Copy out every one of the following rows word for word, with nothing changed.

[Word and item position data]
━━━━━━

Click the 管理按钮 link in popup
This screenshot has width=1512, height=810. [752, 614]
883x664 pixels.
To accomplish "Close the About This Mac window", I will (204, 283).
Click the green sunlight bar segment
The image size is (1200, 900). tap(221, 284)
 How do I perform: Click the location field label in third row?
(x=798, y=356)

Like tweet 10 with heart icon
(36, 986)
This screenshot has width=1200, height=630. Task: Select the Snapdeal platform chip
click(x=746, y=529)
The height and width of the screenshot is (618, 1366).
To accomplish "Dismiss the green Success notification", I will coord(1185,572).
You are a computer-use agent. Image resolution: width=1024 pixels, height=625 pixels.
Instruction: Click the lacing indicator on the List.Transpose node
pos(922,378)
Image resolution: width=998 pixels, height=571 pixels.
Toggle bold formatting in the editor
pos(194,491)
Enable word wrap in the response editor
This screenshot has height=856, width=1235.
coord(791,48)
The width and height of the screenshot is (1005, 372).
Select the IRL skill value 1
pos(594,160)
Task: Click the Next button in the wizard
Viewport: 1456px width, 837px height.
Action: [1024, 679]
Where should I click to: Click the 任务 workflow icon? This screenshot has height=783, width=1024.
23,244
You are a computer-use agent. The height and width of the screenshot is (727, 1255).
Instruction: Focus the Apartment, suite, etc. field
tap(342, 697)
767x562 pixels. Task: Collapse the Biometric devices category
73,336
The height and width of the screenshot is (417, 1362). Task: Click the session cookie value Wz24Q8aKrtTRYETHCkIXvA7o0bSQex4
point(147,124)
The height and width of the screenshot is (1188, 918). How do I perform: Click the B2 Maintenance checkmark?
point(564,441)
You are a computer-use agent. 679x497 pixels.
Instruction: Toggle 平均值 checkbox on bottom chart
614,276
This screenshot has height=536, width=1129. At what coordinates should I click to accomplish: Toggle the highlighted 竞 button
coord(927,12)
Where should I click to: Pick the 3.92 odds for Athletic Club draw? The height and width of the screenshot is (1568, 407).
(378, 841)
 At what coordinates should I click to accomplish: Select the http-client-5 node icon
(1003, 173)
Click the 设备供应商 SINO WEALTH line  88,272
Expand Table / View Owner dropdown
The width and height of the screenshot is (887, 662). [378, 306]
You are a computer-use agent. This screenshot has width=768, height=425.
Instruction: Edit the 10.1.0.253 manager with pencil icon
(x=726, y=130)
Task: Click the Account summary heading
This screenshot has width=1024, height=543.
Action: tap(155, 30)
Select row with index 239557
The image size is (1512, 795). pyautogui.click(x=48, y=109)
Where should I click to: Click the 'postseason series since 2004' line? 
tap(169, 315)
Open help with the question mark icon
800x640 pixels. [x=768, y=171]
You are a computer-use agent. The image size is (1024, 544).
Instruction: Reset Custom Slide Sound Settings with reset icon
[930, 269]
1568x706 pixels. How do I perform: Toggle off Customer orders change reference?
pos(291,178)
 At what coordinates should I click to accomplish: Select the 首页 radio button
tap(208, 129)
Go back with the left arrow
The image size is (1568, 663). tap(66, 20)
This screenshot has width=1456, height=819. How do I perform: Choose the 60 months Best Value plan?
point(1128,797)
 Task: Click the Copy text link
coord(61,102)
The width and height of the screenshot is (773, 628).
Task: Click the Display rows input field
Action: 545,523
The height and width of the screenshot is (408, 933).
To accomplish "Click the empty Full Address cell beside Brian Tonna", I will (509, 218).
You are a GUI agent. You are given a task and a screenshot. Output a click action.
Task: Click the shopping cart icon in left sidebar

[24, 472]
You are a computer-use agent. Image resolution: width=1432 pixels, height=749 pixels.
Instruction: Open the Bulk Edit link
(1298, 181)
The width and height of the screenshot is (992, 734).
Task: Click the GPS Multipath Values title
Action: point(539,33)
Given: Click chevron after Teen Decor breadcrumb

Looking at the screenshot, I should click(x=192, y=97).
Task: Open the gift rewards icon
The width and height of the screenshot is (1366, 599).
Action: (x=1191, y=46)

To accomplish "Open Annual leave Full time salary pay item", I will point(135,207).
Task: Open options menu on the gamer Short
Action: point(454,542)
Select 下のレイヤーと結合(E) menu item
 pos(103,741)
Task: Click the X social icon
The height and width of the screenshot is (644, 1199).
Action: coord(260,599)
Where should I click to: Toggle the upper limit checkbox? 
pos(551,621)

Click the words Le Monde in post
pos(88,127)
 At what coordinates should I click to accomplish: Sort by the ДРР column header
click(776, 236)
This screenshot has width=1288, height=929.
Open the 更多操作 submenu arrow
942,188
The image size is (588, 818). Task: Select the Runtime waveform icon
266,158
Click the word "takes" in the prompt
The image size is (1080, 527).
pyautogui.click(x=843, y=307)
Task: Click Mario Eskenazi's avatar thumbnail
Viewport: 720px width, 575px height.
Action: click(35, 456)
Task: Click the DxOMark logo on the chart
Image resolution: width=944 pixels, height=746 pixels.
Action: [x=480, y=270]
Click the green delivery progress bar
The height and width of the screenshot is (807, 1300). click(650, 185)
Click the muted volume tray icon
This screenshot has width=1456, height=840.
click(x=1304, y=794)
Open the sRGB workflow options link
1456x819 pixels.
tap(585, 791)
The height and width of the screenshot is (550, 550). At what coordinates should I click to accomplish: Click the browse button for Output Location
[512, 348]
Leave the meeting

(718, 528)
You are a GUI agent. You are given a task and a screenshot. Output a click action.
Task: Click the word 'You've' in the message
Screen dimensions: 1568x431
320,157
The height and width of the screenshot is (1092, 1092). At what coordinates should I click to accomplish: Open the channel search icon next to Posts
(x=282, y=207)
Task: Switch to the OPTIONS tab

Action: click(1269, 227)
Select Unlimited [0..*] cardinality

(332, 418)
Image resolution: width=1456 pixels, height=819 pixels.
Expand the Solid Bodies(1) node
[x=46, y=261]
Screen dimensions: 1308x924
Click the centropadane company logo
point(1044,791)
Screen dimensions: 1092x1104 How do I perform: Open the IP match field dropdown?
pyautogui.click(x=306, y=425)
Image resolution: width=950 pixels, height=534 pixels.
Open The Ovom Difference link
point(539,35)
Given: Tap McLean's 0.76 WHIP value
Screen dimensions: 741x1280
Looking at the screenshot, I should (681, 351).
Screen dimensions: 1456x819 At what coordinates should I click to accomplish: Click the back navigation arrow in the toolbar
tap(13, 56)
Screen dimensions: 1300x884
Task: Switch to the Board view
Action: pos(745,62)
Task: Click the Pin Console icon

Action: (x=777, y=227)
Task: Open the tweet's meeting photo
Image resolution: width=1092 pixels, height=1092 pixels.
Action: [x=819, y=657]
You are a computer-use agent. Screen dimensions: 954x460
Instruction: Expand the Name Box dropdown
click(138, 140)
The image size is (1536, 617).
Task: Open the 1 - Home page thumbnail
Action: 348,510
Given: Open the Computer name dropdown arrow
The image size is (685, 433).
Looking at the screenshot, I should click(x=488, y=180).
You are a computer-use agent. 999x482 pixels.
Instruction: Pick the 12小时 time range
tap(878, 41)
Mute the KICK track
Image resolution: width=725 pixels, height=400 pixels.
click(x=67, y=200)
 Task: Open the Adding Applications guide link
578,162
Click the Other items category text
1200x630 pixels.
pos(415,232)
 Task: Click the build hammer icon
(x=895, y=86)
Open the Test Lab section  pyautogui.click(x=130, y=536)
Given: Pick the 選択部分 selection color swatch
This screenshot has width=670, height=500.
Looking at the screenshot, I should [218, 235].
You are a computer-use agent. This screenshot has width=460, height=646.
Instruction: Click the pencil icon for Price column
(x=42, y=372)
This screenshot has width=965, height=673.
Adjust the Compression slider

━━━━━━

■ **EXERCISE RESPONSE**:
Click the 管理按钮 link in popup
This screenshot has width=1512, height=810. [752, 614]
883x664 pixels.
To accomplish "Close the About This Mac window", I will (204, 283).
Click the green sunlight bar segment
The image size is (1200, 900). tap(221, 284)
 How do I perform: Click the location field label in third row?
(x=798, y=356)

Like tweet 10 with heart icon
(36, 986)
This screenshot has width=1200, height=630. Task: Select the Snapdeal platform chip
click(x=746, y=529)
The height and width of the screenshot is (618, 1366).
To accomplish "Dismiss the green Success notification", I will coord(1185,572).
You are a computer-use agent. Image resolution: width=1024 pixels, height=625 pixels.
Instruction: Click the lacing indicator on the List.Transpose node
pos(922,378)
Image resolution: width=998 pixels, height=571 pixels.
Toggle bold formatting in the editor
pos(194,491)
Enable word wrap in the response editor
This screenshot has height=856, width=1235.
coord(791,48)
The width and height of the screenshot is (1005, 372).
Select the IRL skill value 1
pos(594,160)
Task: Click the Next button in the wizard
Viewport: 1456px width, 837px height.
Action: [1024, 679]
Where should I click to: Click the 任务 workflow icon? This screenshot has height=783, width=1024.
23,244
You are a computer-use agent. The height and width of the screenshot is (727, 1255).
Instruction: Focus the Apartment, suite, etc. field
tap(342, 697)
767x562 pixels. Task: Collapse the Biometric devices category
73,336
The height and width of the screenshot is (417, 1362). Task: Click the session cookie value Wz24Q8aKrtTRYETHCkIXvA7o0bSQex4
point(147,124)
The height and width of the screenshot is (1188, 918). How do I perform: Click the B2 Maintenance checkmark?
point(564,441)
You are a computer-use agent. 679x497 pixels.
Instruction: Toggle 平均值 checkbox on bottom chart
614,276
This screenshot has height=536, width=1129. At what coordinates should I click to accomplish: Toggle the highlighted 竞 button
coord(927,12)
Where should I click to: Pick the 3.92 odds for Athletic Club draw? The height and width of the screenshot is (1568, 407).
(378, 841)
 At what coordinates should I click to accomplish: Select the http-client-5 node icon
(1003, 173)
Click the 设备供应商 SINO WEALTH line  88,272
Expand Table / View Owner dropdown
The width and height of the screenshot is (887, 662). [378, 306]
You are a computer-use agent. This screenshot has width=768, height=425.
Instruction: Edit the 10.1.0.253 manager with pencil icon
(x=726, y=130)
Task: Click the Account summary heading
This screenshot has width=1024, height=543.
Action: tap(155, 30)
Select row with index 239557
The image size is (1512, 795). pyautogui.click(x=48, y=109)
Where should I click to: Click the 'postseason series since 2004' line? 
tap(169, 315)
Open help with the question mark icon
800x640 pixels. [x=768, y=171]
You are a computer-use agent. The image size is (1024, 544).
Instruction: Reset Custom Slide Sound Settings with reset icon
[930, 269]
1568x706 pixels. How do I perform: Toggle off Customer orders change reference?
pos(291,178)
 At what coordinates should I click to accomplish: Select the 首页 radio button
tap(208, 129)
Go back with the left arrow
The image size is (1568, 663). tap(66, 20)
This screenshot has width=1456, height=819. How do I perform: Choose the 60 months Best Value plan?
point(1128,797)
 Task: Click the Copy text link
coord(61,102)
The width and height of the screenshot is (773, 628).
Task: Click the Display rows input field
Action: 545,523
The height and width of the screenshot is (408, 933).
To accomplish "Click the empty Full Address cell beside Brian Tonna", I will (509, 218).
You are a GUI agent. You are given a task and a screenshot. Output a click action.
Task: Click the shopping cart icon in left sidebar

[24, 472]
You are a computer-use agent. Image resolution: width=1432 pixels, height=749 pixels.
Instruction: Open the Bulk Edit link
(1298, 181)
The width and height of the screenshot is (992, 734).
Task: Click the GPS Multipath Values title
Action: point(539,33)
Given: Click chevron after Teen Decor breadcrumb

Looking at the screenshot, I should click(x=192, y=97).
Task: Open the gift rewards icon
The width and height of the screenshot is (1366, 599).
Action: (x=1191, y=46)

To accomplish "Open Annual leave Full time salary pay item", I will point(135,207).
Task: Open options menu on the gamer Short
Action: point(454,542)
Select 下のレイヤーと結合(E) menu item
 pos(103,741)
Task: Click the X social icon
The height and width of the screenshot is (644, 1199).
Action: coord(260,599)
Where should I click to: Toggle the upper limit checkbox? 
pos(551,621)

Click the words Le Monde in post
pos(88,127)
 At what coordinates should I click to accomplish: Sort by the ДРР column header
click(776, 236)
This screenshot has width=1288, height=929.
Open the 更多操作 submenu arrow
942,188
The image size is (588, 818). Task: Select the Runtime waveform icon
266,158
Click the word "takes" in the prompt
The image size is (1080, 527).
pyautogui.click(x=843, y=307)
Task: Click Mario Eskenazi's avatar thumbnail
Viewport: 720px width, 575px height.
Action: click(35, 456)
Task: Click the DxOMark logo on the chart
Image resolution: width=944 pixels, height=746 pixels.
Action: [x=480, y=270]
Click the green delivery progress bar
The height and width of the screenshot is (807, 1300). click(650, 185)
Click the muted volume tray icon
This screenshot has width=1456, height=840.
click(x=1304, y=794)
Open the sRGB workflow options link
1456x819 pixels.
tap(585, 791)
The height and width of the screenshot is (550, 550). At what coordinates should I click to accomplish: Click the browse button for Output Location
[512, 348]
Leave the meeting

(718, 528)
You are a GUI agent. You are given a task and a screenshot. Output a click action.
Task: Click the word 'You've' in the message
Screen dimensions: 1568x431
320,157
The height and width of the screenshot is (1092, 1092). At what coordinates should I click to accomplish: Open the channel search icon next to Posts
(x=282, y=207)
Task: Switch to the OPTIONS tab

Action: click(1269, 227)
Select Unlimited [0..*] cardinality

(332, 418)
Image resolution: width=1456 pixels, height=819 pixels.
Expand the Solid Bodies(1) node
[x=46, y=261]
Screen dimensions: 1308x924
Click the centropadane company logo
point(1044,791)
Screen dimensions: 1092x1104 How do I perform: Open the IP match field dropdown?
pyautogui.click(x=306, y=425)
Image resolution: width=950 pixels, height=534 pixels.
Open The Ovom Difference link
point(539,35)
Given: Tap McLean's 0.76 WHIP value
Screen dimensions: 741x1280
Looking at the screenshot, I should (681, 351).
Screen dimensions: 1456x819 At what coordinates should I click to accomplish: Click the back navigation arrow in the toolbar
tap(13, 56)
Screen dimensions: 1300x884
Task: Switch to the Board view
Action: pos(745,62)
Task: Click the Pin Console icon

Action: (x=777, y=227)
Task: Open the tweet's meeting photo
Image resolution: width=1092 pixels, height=1092 pixels.
Action: [x=819, y=657]
You are a computer-use agent. Screen dimensions: 954x460
Instruction: Expand the Name Box dropdown
click(138, 140)
The image size is (1536, 617).
Task: Open the 1 - Home page thumbnail
Action: 348,510
Given: Open the Computer name dropdown arrow
The image size is (685, 433).
Looking at the screenshot, I should click(x=488, y=180).
You are a computer-use agent. 999x482 pixels.
Instruction: Pick the 12小时 time range
tap(878, 41)
Mute the KICK track
Image resolution: width=725 pixels, height=400 pixels.
click(x=67, y=200)
 Task: Open the Adding Applications guide link
578,162
Click the Other items category text
1200x630 pixels.
pos(415,232)
 Task: Click the build hammer icon
(x=895, y=86)
Open the Test Lab section  pyautogui.click(x=130, y=536)
Given: Pick the 選択部分 selection color swatch
This screenshot has width=670, height=500.
Looking at the screenshot, I should [218, 235].
You are a computer-use agent. This screenshot has width=460, height=646.
Instruction: Click the pencil icon for Price column
(x=42, y=372)
This screenshot has width=965, height=673.
Adjust the Compression slider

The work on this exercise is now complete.